Hezbollah’s internal gains and external operations place all of Lebanon at risk

Electoral success not only bolstered Hezbollah’s domestic position, it ensured the political return of figures close to Assad.

Hezbollah’s international activities, combined with its growing influence over Lebanon’s domestic politics, are fuelling a rift between the country and its regional and Western partners.

Allegations against the Lebanese state, accusing it of actively covering Hezbollah’s alleged narcotics smuggling operations, are further isolating Lebanon, entrenching it deeper within Iran’s self-styled “axis of resistance” and placing the country at risk.

In the June edition of Foreign Policy, analyst Emanuele Ottolenghi, of the Foundation for Defense of Democracies, described efforts by the Lebanese Embassy in Paraguay to block the extradition of suspected Hezbollah financier Nader Mohamad Farhat to the United States. Ottolenghi wrote that Farhat was arrested for his alleged role in a $1.3 million drug money-laundering scheme.

Farhat was also believed to be a member of the Business Affairs Component, the branch of Hezbollah’s External Security Organisation responsible for the Party of God’s finance and drug trafficking operations.

If correct, this would mark a dramatic break with Lebanon’s longstanding neutrality policy with regard to foreign affairs.

Hezbollah has past form here. Earlier this year, Project Cassandra, the US Drug Enforcement Administration’s initiative to check Hezbollah’s narcotics revenue streams, named several of the group’s figures suspected to have been active in international cocaine smuggling and money laundering rings.

Hezbollah’s suspicious international activities go beyond narcotics. In May, Morocco accused the group of training and arming the separatist Polisario Front movement, leading the North African country to sever ties with Hezbollah’s sponsor, Iran.

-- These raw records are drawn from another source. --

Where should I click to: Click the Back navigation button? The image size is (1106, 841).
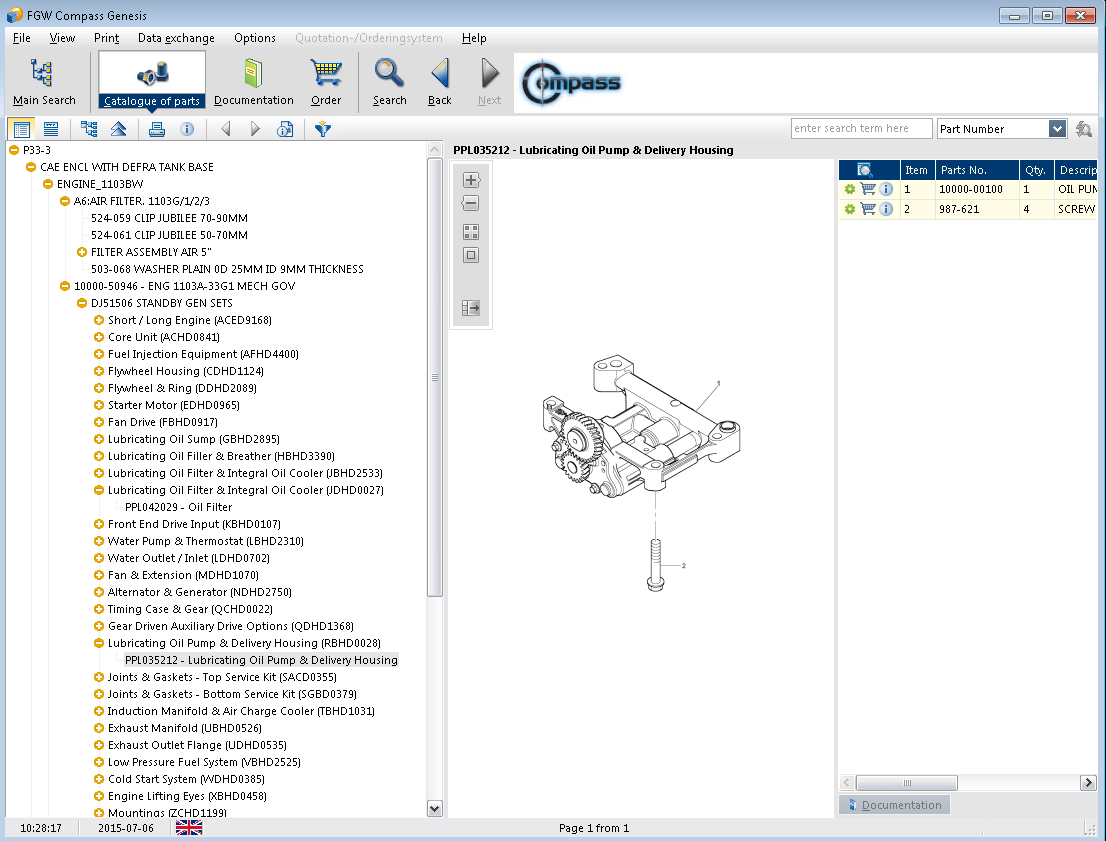[440, 82]
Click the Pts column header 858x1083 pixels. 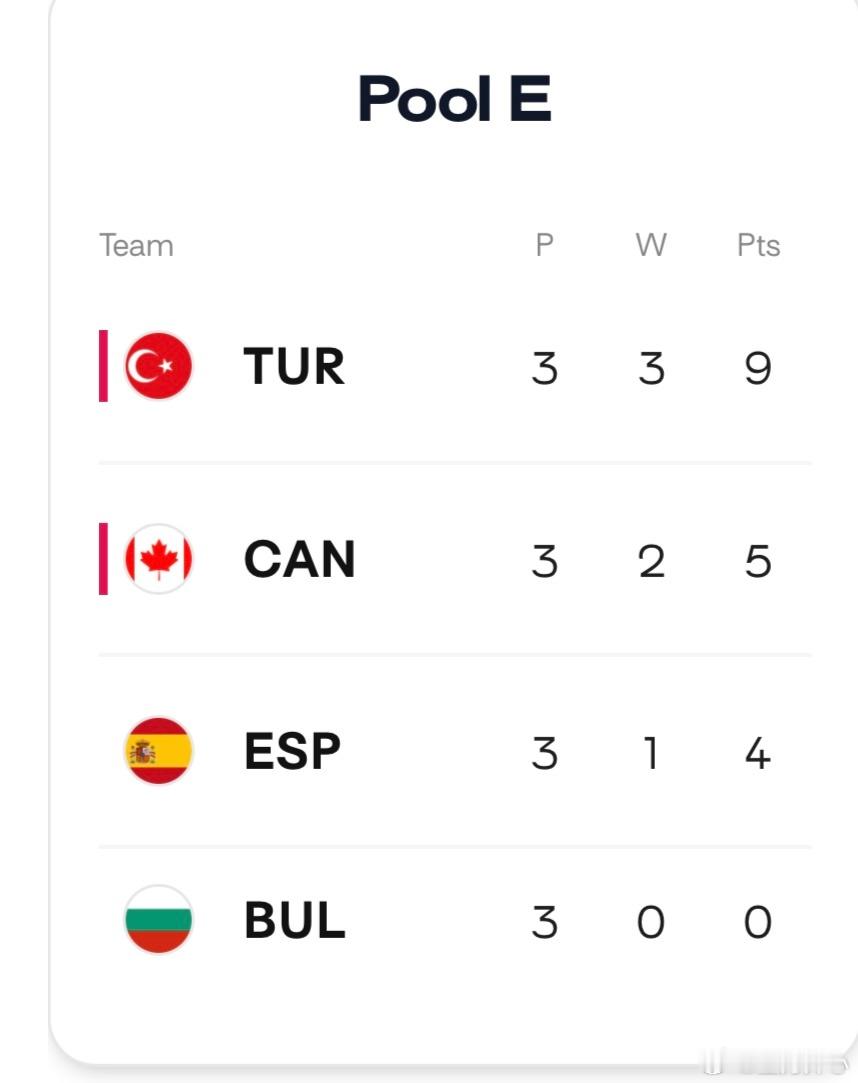(x=758, y=245)
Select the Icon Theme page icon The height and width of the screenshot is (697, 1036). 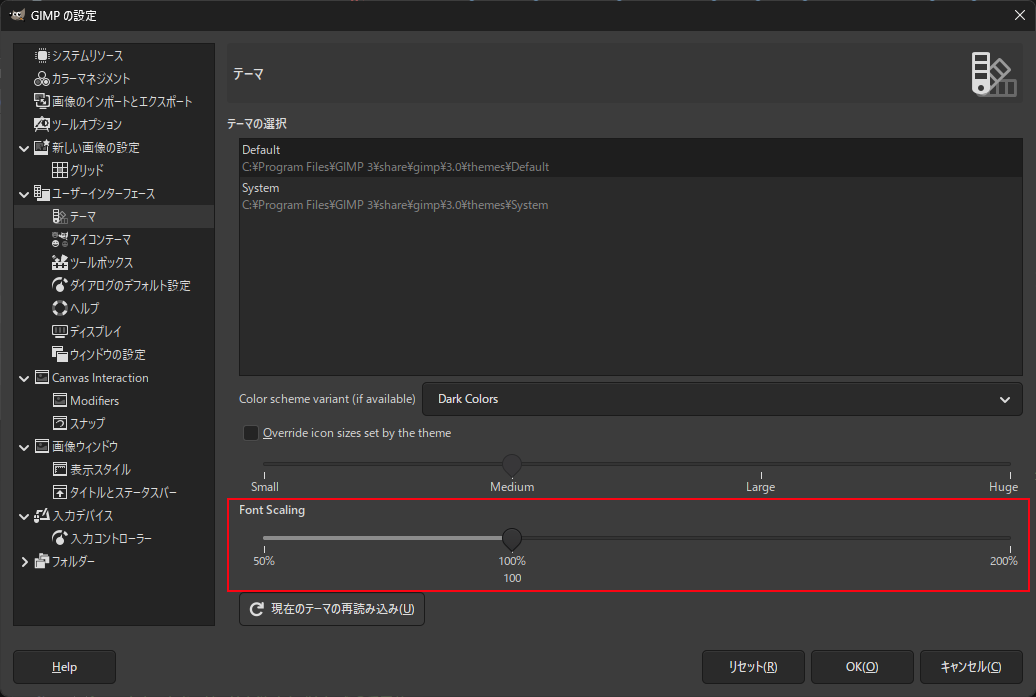60,240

These are hardly isolated incidents. In 2013 and 2016, the European community and Gulf countries added Hezbollah’s armed branch to their list of terror organisations following its involvement in the Syrian conflict, as well as its alleged terrorist plots in Europe and the Gulf.

Curiously, despite its growing domestic political success, Hezbollah’s international activities run counter to Lebanese foreign policy. Since 2012, Lebanon has pursued a dissociation policy, distancing the country from the various regional crises, most notably that in Syria. The pledge was essential if Lebanon was to maintain some degree of coexistence between the rival factions in the country, principally those aligned with Iran and Syria, headed by Hezbollah, and those espousing a Western or Arab approach, led by Lebanese Prime Minister Saad Hariri’s Future Movement.

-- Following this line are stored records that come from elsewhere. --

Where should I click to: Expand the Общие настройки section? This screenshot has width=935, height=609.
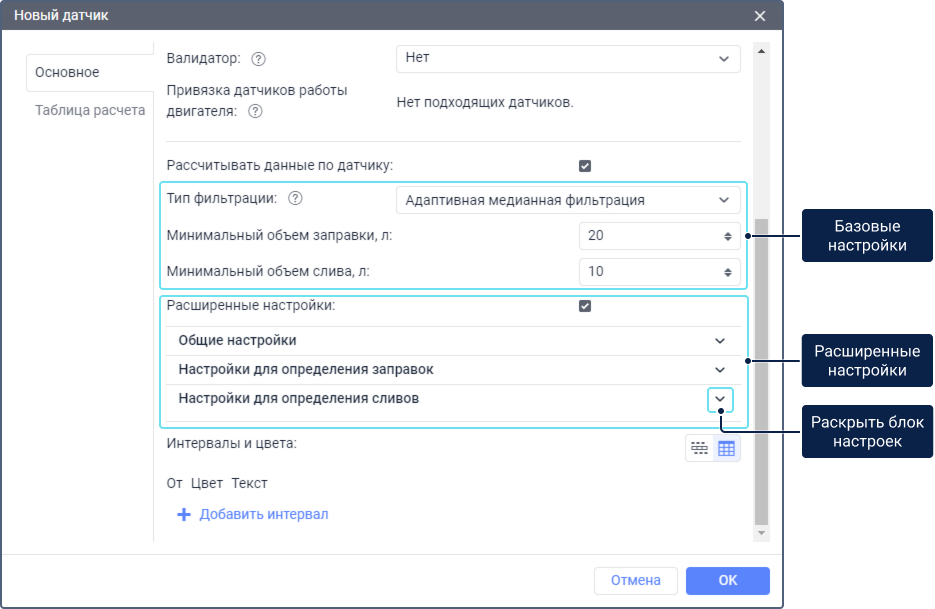[719, 341]
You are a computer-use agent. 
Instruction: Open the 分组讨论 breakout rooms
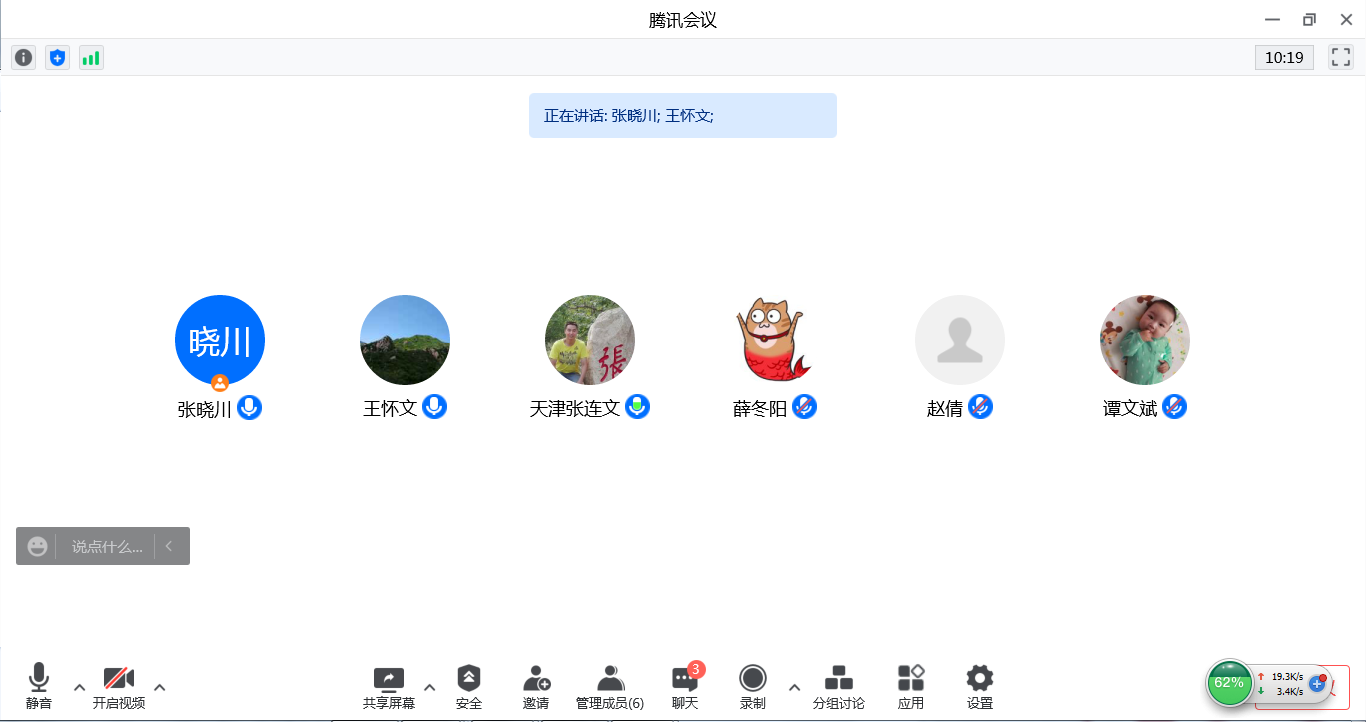[838, 685]
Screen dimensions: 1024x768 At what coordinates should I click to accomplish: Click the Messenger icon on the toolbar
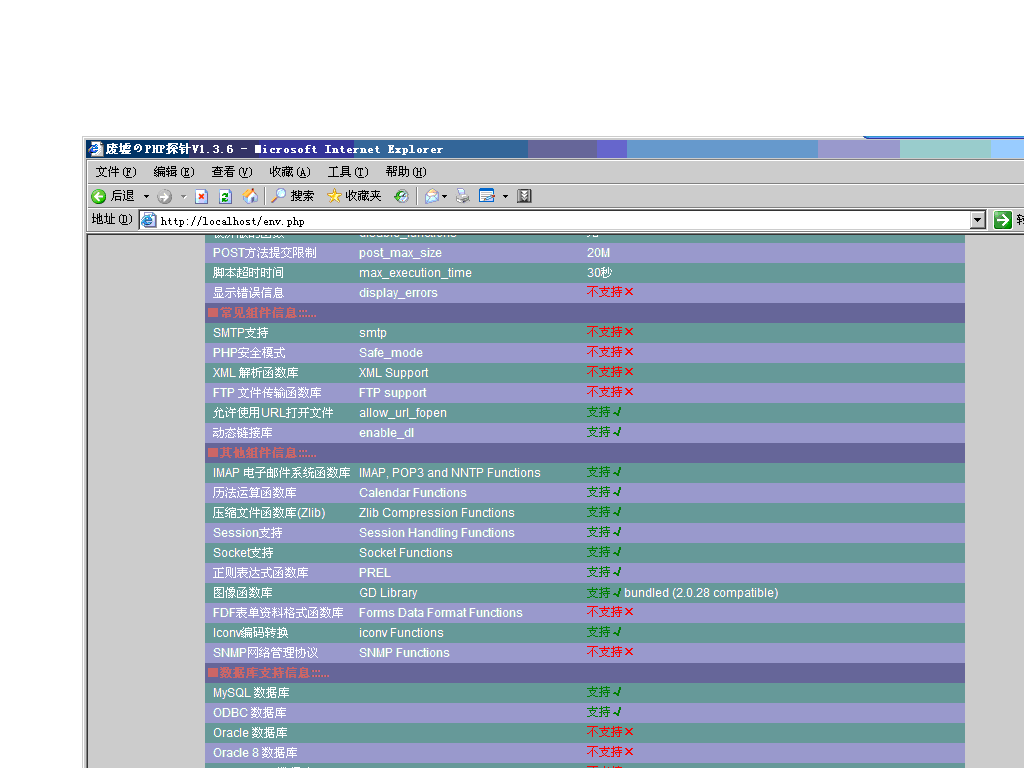(524, 195)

However, the involvement of Hezbollah in regional and international conflicts is undermining that balancing act, not least after the group made notable gains in May’s elections. Now, with its allies in the Syrian Nationalist Progressive Party, Amal, the Ba’athist and Marada Movements, Hezbollah’s coalition controls 45 of the parliament’s 128 seats.

Electoral success not only bolstered Hezbollah’s domestic position, it ensured the political return of figures close to Syrian President Bashar Assad.

Electoral success for Hezbollah and its allies signals the consolidation of power by a pro-Syrian and pro-Iranian group, gained directly at the expense of Hariri.

Hezbollah’s electoral gains put Lebanon increasingly in the line of fire. “The situation is becoming very serious and dangerous for Lebanon and there should be a perfect consensus around the country’s neutrality,” Lebanese Health Minister Marwan Hamadeh warned in an interview with The Arab Weekly.

Lebanon is neither Iran nor Syria. It is too small and has too many links through its diaspora to the West and Arab countries. Its political system is fragmented across sectarian lines with strong identification with the rest of the world. For the Lebanese state to align itself with Hezbollah risks much that has been achieved over the country’s recent past.

Mona Alami is a French-Lebanese analyst and a fellow at the Rafik Hariri Center for the Middle East of the Atlantic Council. She lives in Beirut.